Eight armed men mounted on motorcycles attacked the officers just minutes apart at either end of Orangi Town marketplace in the Sindh province capital, early on Wednesday morning, local police official Mohammad Ijaz told the AP.

“One took place at the three policemen who were escorting a polio team, the policemen were on foot when they were attacked,” another official, Ali Asif, told The Express Tribune. “In the second incident, four policemen in a police van were targeted.”

The men had been deployed to protect healthcare workers vaccinating children against polio as part of a four-day drive in six districts of Karachi, Hyderabad and Kotri tehsil of Jamshoro launched Monday.

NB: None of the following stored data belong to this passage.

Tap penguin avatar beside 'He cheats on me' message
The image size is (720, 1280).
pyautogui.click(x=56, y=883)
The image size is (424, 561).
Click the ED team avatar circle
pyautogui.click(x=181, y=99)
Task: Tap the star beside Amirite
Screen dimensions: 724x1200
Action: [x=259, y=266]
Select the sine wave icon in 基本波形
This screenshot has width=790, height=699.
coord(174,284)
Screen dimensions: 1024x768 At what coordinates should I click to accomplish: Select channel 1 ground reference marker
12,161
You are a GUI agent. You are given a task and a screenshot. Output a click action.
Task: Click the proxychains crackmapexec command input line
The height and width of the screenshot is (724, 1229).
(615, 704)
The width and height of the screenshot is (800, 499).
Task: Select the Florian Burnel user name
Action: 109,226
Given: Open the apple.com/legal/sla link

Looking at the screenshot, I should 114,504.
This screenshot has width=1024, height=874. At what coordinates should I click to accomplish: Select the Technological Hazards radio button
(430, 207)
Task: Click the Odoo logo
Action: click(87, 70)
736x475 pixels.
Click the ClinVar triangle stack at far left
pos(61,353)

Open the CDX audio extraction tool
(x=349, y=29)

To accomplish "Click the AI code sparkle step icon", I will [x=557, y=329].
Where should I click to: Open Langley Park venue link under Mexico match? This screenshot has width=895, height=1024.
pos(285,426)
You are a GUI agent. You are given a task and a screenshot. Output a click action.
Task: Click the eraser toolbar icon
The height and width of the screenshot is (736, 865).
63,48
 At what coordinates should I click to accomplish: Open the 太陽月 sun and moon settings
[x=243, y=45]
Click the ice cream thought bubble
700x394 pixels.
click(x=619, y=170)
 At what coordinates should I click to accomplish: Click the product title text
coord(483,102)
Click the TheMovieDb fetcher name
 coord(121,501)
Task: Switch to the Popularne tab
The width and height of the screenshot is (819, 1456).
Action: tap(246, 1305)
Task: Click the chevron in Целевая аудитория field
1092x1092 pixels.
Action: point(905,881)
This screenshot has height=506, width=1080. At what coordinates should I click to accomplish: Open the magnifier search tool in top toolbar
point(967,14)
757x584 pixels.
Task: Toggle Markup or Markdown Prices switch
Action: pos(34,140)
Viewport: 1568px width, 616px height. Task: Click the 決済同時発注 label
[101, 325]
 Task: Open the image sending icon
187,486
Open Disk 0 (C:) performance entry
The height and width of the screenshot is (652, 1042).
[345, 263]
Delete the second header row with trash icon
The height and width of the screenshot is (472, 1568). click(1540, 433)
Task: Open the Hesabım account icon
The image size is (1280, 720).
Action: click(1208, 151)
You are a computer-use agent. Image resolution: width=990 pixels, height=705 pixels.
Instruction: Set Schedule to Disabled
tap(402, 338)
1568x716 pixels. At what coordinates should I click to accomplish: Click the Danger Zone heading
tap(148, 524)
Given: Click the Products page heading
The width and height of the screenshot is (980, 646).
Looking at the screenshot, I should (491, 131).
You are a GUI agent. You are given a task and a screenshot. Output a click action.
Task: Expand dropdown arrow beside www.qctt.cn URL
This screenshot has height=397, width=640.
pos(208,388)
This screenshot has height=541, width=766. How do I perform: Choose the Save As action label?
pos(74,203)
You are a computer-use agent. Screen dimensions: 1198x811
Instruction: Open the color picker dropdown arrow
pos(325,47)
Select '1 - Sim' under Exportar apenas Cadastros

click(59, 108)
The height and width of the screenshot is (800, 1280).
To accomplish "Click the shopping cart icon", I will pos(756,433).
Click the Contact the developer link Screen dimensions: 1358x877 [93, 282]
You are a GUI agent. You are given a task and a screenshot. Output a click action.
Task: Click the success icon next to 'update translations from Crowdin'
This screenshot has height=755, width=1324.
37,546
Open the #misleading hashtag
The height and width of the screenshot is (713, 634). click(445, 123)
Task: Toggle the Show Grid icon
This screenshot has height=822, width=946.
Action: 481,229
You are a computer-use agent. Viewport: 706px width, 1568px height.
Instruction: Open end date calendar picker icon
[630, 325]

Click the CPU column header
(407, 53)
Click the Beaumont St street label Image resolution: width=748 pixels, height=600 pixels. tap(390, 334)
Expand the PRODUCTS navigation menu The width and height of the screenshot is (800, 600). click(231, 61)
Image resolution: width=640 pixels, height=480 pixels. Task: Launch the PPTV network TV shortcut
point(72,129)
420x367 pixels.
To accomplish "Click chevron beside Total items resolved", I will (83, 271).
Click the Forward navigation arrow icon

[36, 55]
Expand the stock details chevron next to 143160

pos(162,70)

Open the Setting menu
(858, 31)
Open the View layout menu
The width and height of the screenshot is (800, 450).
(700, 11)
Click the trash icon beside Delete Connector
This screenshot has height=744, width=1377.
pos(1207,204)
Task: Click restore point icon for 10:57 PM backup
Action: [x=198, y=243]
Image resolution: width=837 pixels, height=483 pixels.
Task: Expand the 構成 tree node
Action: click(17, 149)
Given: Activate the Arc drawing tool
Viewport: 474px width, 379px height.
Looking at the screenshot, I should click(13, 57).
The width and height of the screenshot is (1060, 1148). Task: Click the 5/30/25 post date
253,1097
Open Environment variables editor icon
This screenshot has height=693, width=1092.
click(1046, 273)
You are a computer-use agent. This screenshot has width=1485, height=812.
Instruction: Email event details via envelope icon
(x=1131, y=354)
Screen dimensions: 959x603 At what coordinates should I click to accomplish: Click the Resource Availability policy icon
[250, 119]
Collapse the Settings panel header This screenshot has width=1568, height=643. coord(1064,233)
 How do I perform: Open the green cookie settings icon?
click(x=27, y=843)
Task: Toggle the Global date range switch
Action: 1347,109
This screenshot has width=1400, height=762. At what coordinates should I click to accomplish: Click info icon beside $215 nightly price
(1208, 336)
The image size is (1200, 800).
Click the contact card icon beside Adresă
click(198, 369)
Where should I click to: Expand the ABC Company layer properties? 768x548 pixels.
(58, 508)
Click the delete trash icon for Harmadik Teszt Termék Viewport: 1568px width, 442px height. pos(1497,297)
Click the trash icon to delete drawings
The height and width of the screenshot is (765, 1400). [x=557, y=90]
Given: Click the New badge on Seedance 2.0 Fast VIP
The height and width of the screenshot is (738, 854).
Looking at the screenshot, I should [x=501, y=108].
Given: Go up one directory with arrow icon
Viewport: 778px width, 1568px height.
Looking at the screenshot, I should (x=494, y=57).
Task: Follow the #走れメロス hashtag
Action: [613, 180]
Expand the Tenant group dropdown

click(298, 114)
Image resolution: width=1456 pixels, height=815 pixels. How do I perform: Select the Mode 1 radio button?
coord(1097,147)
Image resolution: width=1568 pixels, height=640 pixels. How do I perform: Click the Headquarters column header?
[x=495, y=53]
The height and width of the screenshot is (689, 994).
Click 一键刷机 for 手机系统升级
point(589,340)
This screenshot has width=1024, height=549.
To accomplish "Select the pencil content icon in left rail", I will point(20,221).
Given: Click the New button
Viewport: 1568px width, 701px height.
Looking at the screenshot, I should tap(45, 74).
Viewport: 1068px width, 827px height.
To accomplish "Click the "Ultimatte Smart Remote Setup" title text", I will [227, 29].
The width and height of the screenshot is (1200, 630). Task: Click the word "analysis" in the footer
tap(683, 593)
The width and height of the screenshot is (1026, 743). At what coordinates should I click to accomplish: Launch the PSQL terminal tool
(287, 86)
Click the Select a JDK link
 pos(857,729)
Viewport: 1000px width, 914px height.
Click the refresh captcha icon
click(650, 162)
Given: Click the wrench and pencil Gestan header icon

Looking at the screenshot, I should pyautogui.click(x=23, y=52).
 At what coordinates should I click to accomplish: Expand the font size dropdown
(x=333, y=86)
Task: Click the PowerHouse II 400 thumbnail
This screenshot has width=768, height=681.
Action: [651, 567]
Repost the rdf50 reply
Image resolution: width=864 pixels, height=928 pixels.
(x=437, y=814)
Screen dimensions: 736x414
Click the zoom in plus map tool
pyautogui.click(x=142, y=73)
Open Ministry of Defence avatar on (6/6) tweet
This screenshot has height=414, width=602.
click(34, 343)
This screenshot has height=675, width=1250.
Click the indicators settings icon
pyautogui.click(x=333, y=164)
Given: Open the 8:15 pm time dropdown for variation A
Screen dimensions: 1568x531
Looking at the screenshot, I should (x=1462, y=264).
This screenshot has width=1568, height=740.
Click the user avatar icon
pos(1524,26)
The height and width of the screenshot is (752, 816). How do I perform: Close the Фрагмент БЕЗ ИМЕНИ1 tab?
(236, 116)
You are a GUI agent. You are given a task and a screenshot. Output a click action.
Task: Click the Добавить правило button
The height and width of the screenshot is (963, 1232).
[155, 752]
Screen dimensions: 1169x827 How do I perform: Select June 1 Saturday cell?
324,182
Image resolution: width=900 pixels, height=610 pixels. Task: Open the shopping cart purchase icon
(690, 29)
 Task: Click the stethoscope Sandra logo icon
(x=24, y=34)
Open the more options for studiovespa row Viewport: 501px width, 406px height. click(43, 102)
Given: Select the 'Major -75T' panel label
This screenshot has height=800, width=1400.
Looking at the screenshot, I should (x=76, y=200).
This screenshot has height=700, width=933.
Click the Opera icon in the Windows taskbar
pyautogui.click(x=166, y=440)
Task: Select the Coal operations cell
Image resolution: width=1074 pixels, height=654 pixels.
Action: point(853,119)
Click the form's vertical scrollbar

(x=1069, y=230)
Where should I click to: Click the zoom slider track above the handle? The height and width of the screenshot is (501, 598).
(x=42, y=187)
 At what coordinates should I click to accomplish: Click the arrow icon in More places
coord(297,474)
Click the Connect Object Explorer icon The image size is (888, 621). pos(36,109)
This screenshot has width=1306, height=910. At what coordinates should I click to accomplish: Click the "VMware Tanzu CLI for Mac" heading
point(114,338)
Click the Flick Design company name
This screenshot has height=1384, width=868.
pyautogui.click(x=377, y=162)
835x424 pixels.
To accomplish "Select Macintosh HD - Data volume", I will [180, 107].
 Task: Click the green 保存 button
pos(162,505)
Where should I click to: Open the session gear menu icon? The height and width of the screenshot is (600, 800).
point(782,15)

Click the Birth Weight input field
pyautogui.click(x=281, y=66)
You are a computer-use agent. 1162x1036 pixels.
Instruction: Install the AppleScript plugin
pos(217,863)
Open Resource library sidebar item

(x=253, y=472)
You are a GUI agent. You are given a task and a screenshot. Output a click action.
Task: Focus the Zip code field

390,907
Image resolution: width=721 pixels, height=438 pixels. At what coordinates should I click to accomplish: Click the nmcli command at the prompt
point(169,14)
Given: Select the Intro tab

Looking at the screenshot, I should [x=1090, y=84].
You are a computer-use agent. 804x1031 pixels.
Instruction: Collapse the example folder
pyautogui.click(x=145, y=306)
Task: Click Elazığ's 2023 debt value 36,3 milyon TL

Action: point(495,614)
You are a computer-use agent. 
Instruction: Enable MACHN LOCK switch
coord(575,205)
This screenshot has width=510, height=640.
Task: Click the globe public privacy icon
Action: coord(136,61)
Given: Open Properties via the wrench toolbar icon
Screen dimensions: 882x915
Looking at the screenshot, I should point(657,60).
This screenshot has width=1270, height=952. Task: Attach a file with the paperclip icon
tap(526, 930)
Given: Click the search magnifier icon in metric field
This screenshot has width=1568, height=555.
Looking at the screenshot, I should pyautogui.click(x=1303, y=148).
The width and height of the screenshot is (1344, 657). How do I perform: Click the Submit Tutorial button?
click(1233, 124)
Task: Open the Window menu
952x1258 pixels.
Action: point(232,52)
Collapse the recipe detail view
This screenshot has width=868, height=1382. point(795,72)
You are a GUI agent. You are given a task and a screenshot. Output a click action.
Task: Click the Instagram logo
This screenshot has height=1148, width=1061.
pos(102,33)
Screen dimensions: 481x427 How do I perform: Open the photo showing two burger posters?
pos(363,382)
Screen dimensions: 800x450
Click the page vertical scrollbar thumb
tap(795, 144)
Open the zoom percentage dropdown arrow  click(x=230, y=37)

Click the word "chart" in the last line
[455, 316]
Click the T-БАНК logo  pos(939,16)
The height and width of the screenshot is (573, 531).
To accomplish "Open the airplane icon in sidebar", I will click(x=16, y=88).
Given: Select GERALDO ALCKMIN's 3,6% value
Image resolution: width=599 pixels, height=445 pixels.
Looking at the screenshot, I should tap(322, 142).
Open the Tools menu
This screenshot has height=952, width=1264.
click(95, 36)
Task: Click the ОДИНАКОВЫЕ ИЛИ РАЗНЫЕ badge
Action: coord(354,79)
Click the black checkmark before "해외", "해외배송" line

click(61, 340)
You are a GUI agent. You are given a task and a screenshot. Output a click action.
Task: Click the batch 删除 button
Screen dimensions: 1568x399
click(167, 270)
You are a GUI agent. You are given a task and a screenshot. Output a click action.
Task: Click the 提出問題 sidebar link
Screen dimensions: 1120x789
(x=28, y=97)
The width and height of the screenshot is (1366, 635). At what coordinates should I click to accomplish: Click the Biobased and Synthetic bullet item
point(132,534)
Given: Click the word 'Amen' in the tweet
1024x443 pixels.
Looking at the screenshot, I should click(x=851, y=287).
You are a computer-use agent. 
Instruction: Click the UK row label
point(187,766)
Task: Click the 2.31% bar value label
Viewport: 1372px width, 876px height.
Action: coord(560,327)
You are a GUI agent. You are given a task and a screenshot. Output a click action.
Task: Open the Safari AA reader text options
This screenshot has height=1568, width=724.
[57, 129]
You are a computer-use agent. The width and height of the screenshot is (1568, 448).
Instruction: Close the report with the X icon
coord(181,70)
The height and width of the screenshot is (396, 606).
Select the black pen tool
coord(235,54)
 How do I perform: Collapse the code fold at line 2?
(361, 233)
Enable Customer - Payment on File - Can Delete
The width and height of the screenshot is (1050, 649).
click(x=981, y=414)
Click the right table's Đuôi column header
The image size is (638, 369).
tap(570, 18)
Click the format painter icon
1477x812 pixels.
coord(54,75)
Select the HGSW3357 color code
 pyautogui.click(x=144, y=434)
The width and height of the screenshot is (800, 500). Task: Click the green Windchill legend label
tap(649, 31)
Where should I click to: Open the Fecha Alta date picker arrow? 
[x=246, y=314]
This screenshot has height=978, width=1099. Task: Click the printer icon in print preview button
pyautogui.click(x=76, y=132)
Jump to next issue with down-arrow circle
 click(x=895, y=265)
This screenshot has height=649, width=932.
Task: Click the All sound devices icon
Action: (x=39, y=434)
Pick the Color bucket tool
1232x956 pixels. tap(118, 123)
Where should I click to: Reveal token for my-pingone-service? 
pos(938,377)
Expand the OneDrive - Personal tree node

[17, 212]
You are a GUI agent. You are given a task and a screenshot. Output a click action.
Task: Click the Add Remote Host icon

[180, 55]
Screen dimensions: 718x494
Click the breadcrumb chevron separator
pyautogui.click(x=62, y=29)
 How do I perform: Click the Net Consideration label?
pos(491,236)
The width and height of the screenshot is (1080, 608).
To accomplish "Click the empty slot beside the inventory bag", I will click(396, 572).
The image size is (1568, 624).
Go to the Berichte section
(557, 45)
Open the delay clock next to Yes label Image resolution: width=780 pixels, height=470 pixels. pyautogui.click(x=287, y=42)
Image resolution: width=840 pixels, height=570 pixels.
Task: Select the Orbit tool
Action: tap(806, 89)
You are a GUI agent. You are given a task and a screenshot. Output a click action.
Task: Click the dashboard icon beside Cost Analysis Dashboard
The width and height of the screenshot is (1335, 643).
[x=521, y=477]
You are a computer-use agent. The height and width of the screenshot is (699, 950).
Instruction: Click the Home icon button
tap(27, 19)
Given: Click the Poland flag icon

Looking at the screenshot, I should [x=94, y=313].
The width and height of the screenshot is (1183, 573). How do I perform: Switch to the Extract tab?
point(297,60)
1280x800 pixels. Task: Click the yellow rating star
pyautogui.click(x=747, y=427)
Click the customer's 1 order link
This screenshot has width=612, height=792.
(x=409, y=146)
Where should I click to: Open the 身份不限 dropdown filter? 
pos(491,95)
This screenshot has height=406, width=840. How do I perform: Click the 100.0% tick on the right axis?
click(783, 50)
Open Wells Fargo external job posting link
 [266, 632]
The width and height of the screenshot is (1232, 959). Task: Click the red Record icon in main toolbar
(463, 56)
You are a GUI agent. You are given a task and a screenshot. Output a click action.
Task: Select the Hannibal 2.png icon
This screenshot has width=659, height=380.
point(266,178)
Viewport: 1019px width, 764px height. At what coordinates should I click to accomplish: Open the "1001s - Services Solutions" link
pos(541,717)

Although officials told AP there were no plans to suspend the vaccination campaign, healthcare workers told the Tribune they would not be continuing with their work.

In a statement, Prime Minister Nawaz Sharif condemned the "terrorist attack" and praised the officers who had sacrificed their lives to protect healthcare workers.

The real heroes of today's Pakistan - volunteers carry out polio vaccinations and the policemen who guard them

Pakistan remains one of only two countries in the world - the other being Afghanistan - where polio remains rampant.

Efforts to vaccinate children have been partly hampered by Taliban commanders repeatedly targeting healthcare workers, believing the vaccinations are part of a conspiracy to reduce Muslim fertility.

Polio attacks the central nervous system. In unvaccinated children under five it can cause paralysis and eventually - in roughly one in every 200 cases - death.

Pakistan registered almost 300 polio cases in 2014, the highest since 1999, the BBC reported. Last year, the number fell to 52, mostly due to a calmer security situation allowing healthcare workers to access previously untouched rural areas.

In January, 15 members of Pakistan's security forces were killed when the U.N.-backed polio campaign offices in Quetta, Balochistan, were targeted by a suicide bomber. Twenty-four people were wounded in the attack, nine of them critically. Since 2012 nearly 80 people have died as a result of attacks.